仮面ライダーのオジサンのレビュー・感想・評価

仮面ライダー(1971年製作のドラマ)
5.0
国内の等身大特撮ヒーローの金字塔である仮面ライダーですが、はっきり言って全98話に劇場作品が2作とあって各回は連続性のない昭和の時代の勧善懲悪の活劇ものです。
単純な作品の評価などしようがありません。
しかし、それでも敢えてのこの評価です。

昭和の世界のヒーロー像とは、完全無欠の非の打ち所がない完璧な超人。
仮面ライダーの本郷猛や一文字隼人の改造人間としての苦悩だとかは、よく石ノ森章太郎先生の萬画版が挙げられますが、敢えて子供たちを中心に一大ムーブメントを巻き起こした特撮テレビ番組の仮面ライダーについてレビューします。

まず、私は仮面ライダーシリーズというか昭和仮面ライダーですかね厳密には。とにかく仮面ライダーを構成していた要素がよく言われるようなものも含めて3つあると思います。

ひとつは、科学。
もうひとつは、怪奇性。
最後は、人との繋がりという意味での縁です。

科学は文字通り改造人間からしてオーバーテクノロジーですし、ショッカーが計画する世界征服のための秘密兵器は常に往々にして何かしらの技術発明でした。

そして、第1クールで本郷猛が仮面ライダーに変身する際はナレーションで、本郷猛はベルトに風圧を受けて仮面ライダーに変身するのだ!とあります。
自然科学も科学です。
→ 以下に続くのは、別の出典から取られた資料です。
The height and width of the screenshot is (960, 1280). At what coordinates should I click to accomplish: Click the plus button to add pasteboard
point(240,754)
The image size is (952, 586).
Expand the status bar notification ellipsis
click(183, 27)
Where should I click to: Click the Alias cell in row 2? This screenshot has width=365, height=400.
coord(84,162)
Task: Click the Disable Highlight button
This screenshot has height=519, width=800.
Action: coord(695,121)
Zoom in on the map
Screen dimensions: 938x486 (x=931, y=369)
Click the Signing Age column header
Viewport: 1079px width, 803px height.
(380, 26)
そして、仮面ライダーでありますから彼らが跨がるオートバイも科学で生み出されたものです。

次は怪奇性。
もうこれに関しては言うまでもありませんよね。
科学で生み出された筈のショッカーの怪人たちは皆一様に不気味で嫌悪感を抱く姿や能力で世界各地で暗躍しています。
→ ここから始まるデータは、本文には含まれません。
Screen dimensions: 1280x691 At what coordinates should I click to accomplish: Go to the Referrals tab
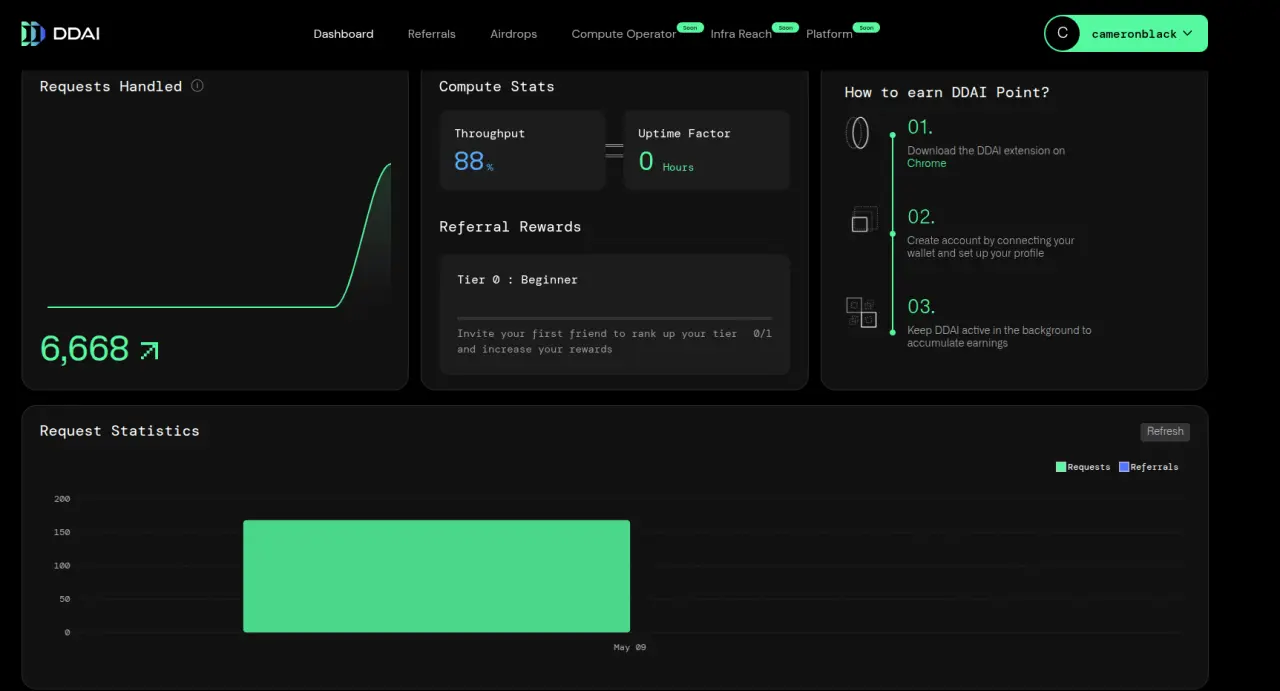tap(431, 34)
人との繋がりという意味での縁ですが、本郷猛は立花藤兵衛といった支援者は最初からいましたが、その心は常に孤独の戦いでした。
それが一文字隼人になると仲間たちと協力すればどんな困難も乗り越えられると独白するシーンすらあります。
そして、海外のショッカーと戦っていて日本に帰ってきた本郷猛も明るくなり仲間と共にショッカーと戦っていきます。
それでも本郷猛は最初からショッカーの犠牲者を自分で最後にしたいと願い、戦う道を劇中で選んでいます。

私の持論になりますが、人間の多くは心身共に弱い癖に個人主義の生き物だと思います。
だから善人は自分のために善行に励んで、その副次的産物として他者を救って善人だと認められるのです。
その逆に悪人は自分のために悪事を働き、その結果として他者に危害を与えて悪人だと恐れおののかれます。
そして、個人主義の人間は弱いからこそ自分が傷付くのを恐れて孤独を選ぶ人もいるのです。
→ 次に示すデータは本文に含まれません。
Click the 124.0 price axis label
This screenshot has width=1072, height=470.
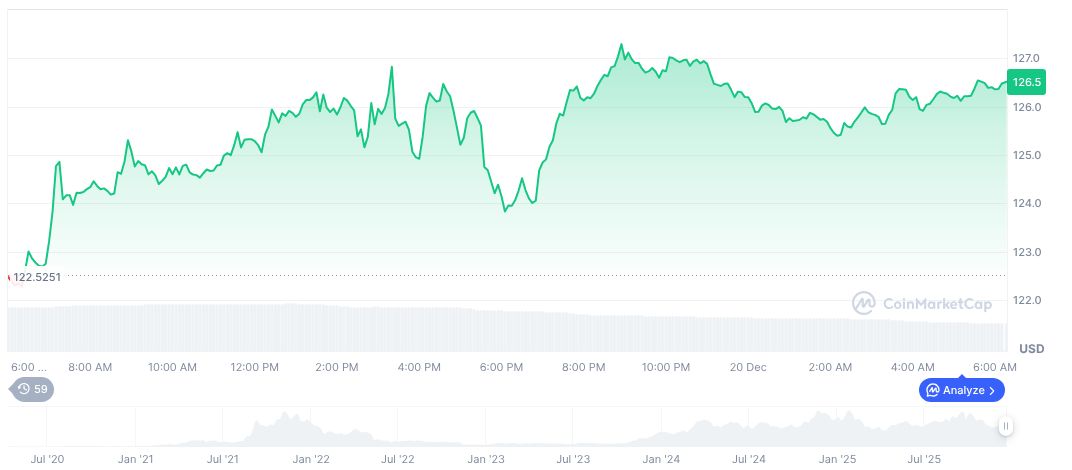[x=1027, y=203]
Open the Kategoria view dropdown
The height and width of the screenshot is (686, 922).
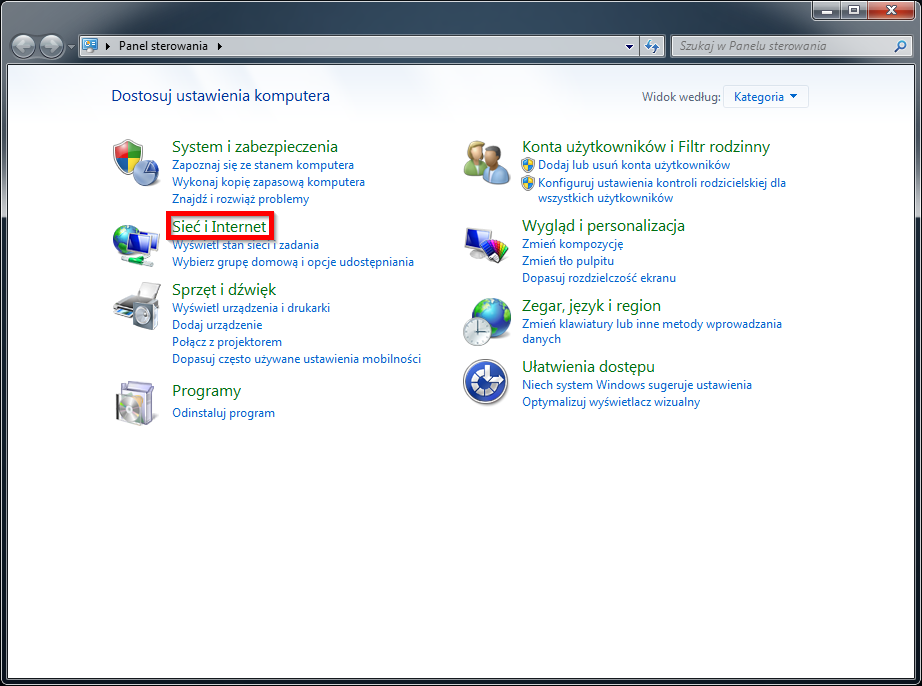point(766,96)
人間性とは何かを考えた時に、その答えは難しくないと思います。
他者のために怒れて、他者のために悲しめて、他者のために頑張れる。
私は人間という生き物は性善的な生き物でもあると思っていて、そういうものが人間らしさではないでしょうかと結構真面目に思っています。

要するに、例えば他人の子供が道路で車に轢かれそうになっていたとします。
あなたはどうしますか?ということであって、何か行動するかその気持ちがあるかどうかがこの話の軸になるわけです。

1971年の特撮テレビ番組仮面ライダーはこういうことを明言しながら描かれた作品ではありません。
平成に生まれた私が勝手にそう思っているだけの話ですが、私の中の仮面ライダーとはこうなのです。

星5つなのはある意味で当然というかなんというか。
仮面ライダーは素晴らしいヒーローだと私は思います。